> [TEXT PASSAGE]
──────────

- Born: 1 September 1938 Beirut, Lebanon
- Died: 10 December 2020 (aged 82) São Paulo, Brazil
- Citizenship: Lebanon; Brazil;
- Organization: Safra Group
- Known for: The richest banker in Brazil
- Spouse: Vicky Sarfati
- Children: 4, including Alberto J. Safra
- Father: Jacob Safra
- Relatives: Moise Safra (brother); Edmond Safra (brother);

= Joseph Safra =

Lebanese-Brazilian banker (1938–2020)

Joseph Safra (يوسف صفرا‎; 1 September 1938 – 10 December 2020) was a Lebanese Brazilian banker and billionaire businessman. He was Brazil's richest man and the richest banker in the world, running the Brazilian banking and investment empire, Safra Group.

Joseph Safra was the chairman of all Safra companies, among them Safra National Bank of New York and Banco Safra headquartered in São Paulo, Brazil. In August 2020, Forbes reported Safra's estimated net worth at US$22.8 billion, the 52nd richest person in the world and richest in Brazil.

──────────

> [WHAT YOU NEED TO DO]
a – Answer these questions using the text about Joseph Safra:
(i) In what city was he born?
(ii) Who was his spouse?
(iii) What net worth did Forbes estimate for him in August 2020?
b – Carry on the text about Joseph Safra from its final sentence, adding one more paragraph.

──────────

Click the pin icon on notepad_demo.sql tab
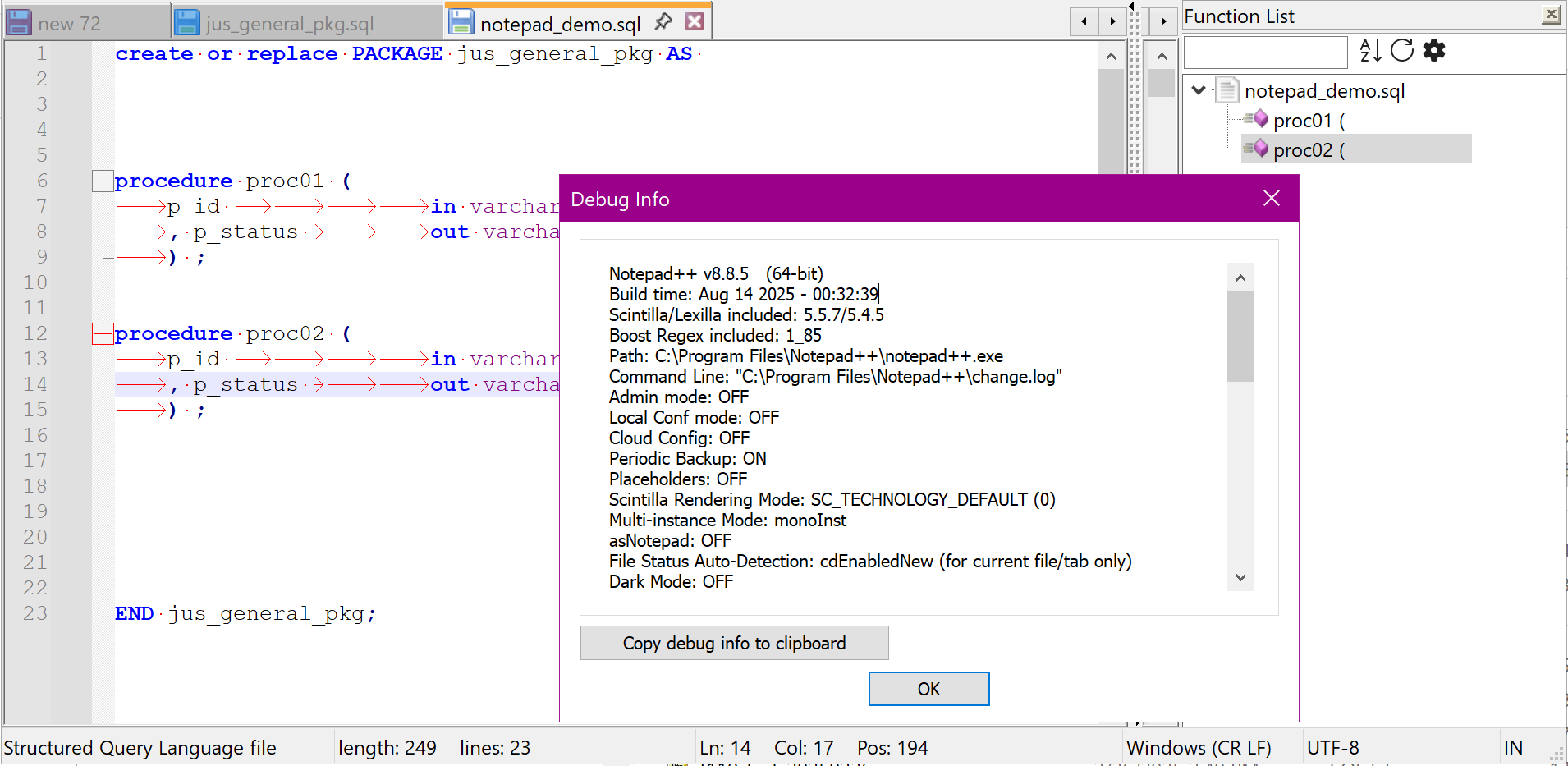Screen dimensions: 1568x766 (x=663, y=22)
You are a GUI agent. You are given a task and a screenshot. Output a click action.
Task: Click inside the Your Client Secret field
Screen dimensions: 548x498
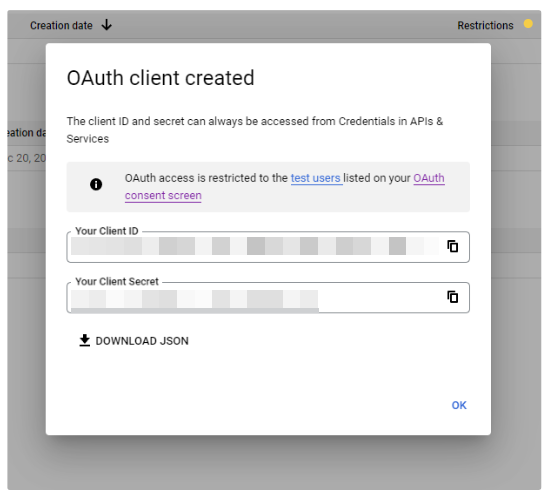click(x=268, y=297)
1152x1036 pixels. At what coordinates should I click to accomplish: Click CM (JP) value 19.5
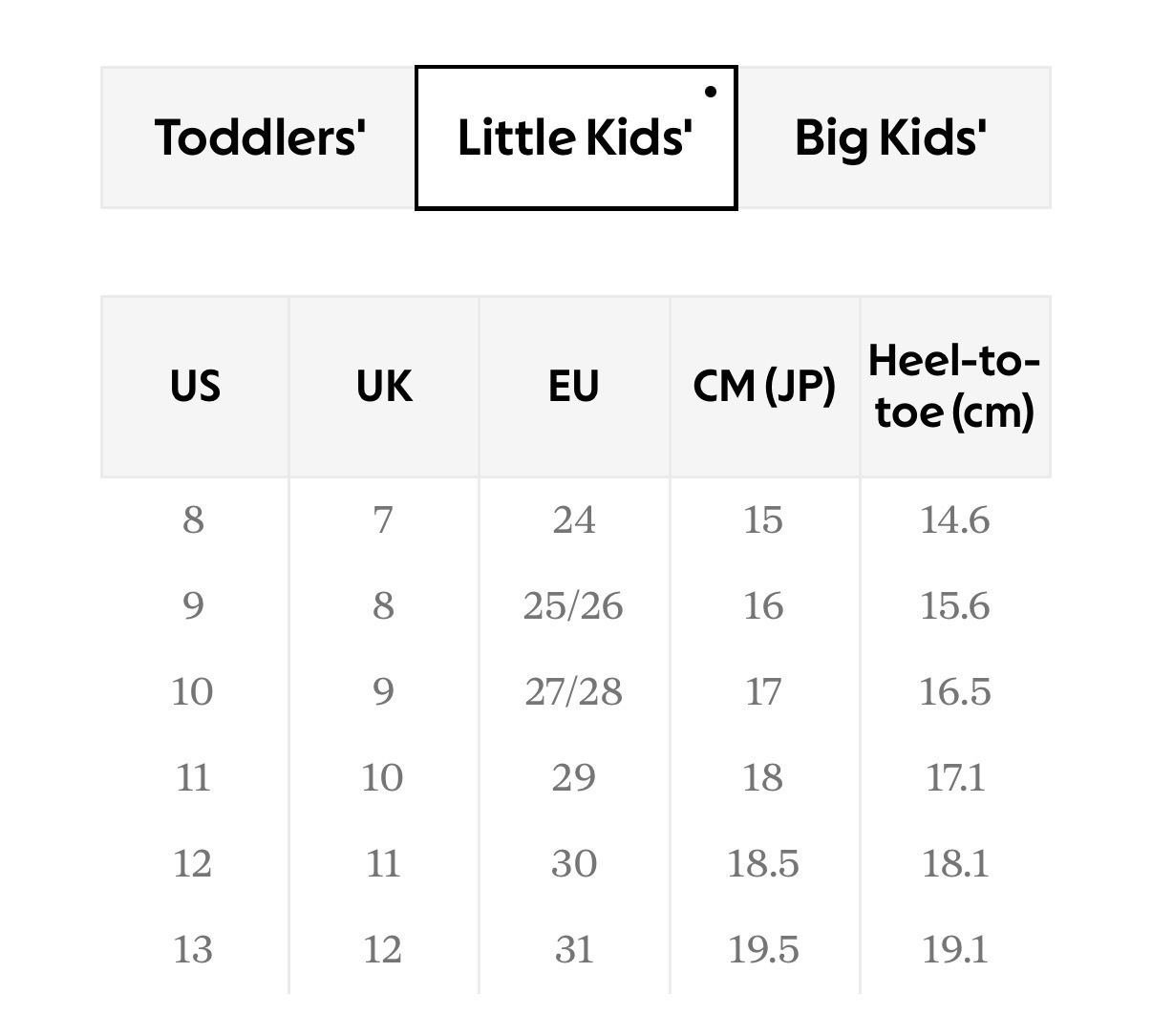[763, 950]
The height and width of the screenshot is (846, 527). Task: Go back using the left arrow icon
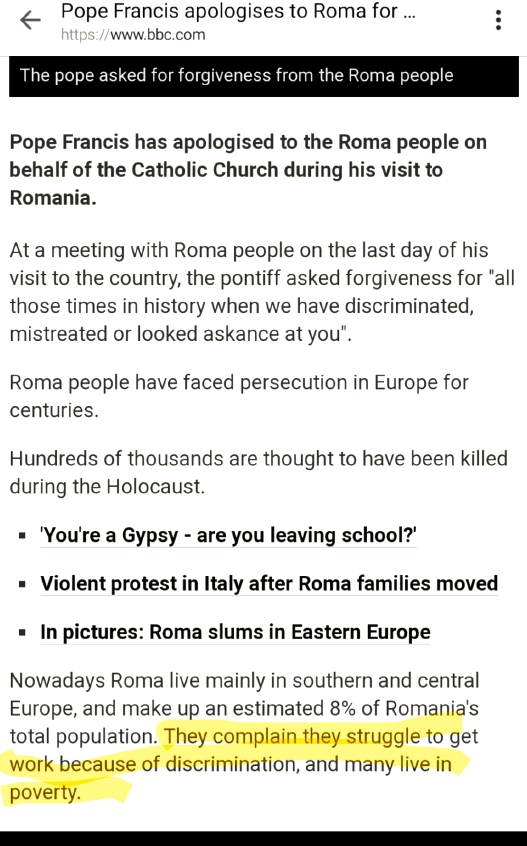tap(30, 21)
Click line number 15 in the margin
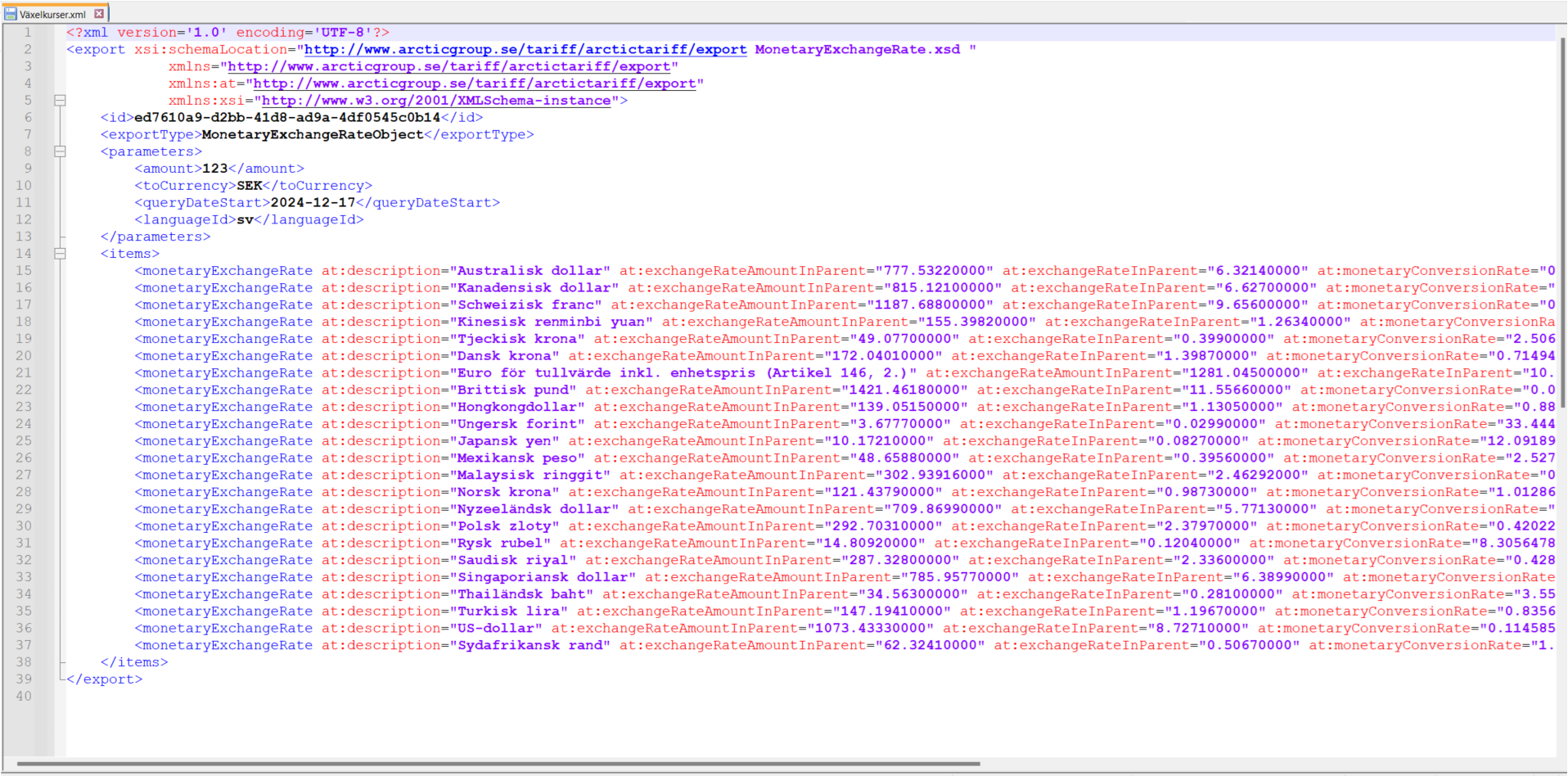Viewport: 1568px width, 776px height. coord(24,271)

──────────

> [ANSWERS FOR THIS EXERCISE]
a –
(i) Beirut, Lebanon
(ii) Vicky Sarfati
(iii) US$22.8 billion

b –
==Early life==
Joseph Safra was born and raised in Beirut, Lebanon to a Jewish family that, according to Safra family's own sources, originally came from Aleppo, Syria, and with banking connections dating back to Ottoman times. The family's banking history began in Aleppo with the foundation of the family's first banking house in 1841, Aleppo was one of the major hubs of commerce and a mandatory route from the East to Europe, and from the latter to Persia and inner Asia. The Safra family financed trade and exchanged currencies for tradesmen, who came to the city through the desert and the Mediterranean, they were also involved in the Gold trade. The Safra family moved to Brazil in 1953, where his father founded an import and retailer of machinery, metal and cattle company, the a Safra Importação e Comércio.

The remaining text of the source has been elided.